This task involves reinforcement learning and will no longer use the tags in task 1. To simplify the problem, this task sets that each tick has at most 5 hand long positions and 5 hand short positions. Long positions and short positions cannot be held at the same time. A tick can only have one action at a time. Positions can be increased or decreased (with unit equals one hand) through buying and selling, and the absolute value of change in the number of positions of one action cannot exceed one hand.

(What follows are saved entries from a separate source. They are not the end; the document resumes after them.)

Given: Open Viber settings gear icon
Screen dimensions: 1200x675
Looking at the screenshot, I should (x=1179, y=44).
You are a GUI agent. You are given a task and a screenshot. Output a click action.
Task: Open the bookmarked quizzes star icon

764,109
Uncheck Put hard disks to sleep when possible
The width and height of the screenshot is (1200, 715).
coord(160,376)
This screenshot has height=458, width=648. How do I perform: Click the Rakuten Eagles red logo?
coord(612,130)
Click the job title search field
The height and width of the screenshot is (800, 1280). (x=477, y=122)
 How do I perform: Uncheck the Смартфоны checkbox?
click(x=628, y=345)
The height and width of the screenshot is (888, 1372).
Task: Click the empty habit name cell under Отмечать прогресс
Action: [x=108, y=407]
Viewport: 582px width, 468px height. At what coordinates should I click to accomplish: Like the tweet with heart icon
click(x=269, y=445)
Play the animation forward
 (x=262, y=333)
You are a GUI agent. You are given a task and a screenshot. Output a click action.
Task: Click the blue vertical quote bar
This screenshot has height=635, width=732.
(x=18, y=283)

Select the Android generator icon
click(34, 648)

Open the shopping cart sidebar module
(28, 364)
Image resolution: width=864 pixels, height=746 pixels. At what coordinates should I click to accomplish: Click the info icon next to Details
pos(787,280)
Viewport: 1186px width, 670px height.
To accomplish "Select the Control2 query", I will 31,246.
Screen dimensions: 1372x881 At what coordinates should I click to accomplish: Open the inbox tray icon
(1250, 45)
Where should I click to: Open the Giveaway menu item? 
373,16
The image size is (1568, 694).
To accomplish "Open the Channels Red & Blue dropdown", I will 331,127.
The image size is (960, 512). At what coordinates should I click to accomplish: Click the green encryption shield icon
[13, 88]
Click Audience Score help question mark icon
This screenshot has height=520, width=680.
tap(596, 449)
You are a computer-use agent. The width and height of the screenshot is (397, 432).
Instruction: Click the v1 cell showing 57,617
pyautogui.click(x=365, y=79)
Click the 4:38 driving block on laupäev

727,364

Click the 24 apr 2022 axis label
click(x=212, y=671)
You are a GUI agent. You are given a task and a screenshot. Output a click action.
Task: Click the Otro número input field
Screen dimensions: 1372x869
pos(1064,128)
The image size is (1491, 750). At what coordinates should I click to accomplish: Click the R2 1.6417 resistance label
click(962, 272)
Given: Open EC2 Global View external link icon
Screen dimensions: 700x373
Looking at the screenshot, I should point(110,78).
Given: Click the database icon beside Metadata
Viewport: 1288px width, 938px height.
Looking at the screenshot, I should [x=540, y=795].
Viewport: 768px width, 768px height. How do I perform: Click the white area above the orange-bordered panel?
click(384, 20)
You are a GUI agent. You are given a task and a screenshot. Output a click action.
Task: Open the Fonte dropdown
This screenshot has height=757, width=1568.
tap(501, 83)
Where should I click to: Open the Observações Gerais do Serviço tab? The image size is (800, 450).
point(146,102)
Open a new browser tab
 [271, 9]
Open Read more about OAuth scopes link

The current state can be maintained by an idle action. When the buying action is executed, the purchase will be successful and will not have any impact on the market. The price is AskPrice1 of the current tick. When the selling action is executed, the sell will be successful and will have no effect on the market. The price is BidPrice1 of the current tick. Finally, you should include in your report: the number of buying and spelling on testing set, the average price to buy and the average price to sell. Besides, attach action selection for each tick on testing set for submission.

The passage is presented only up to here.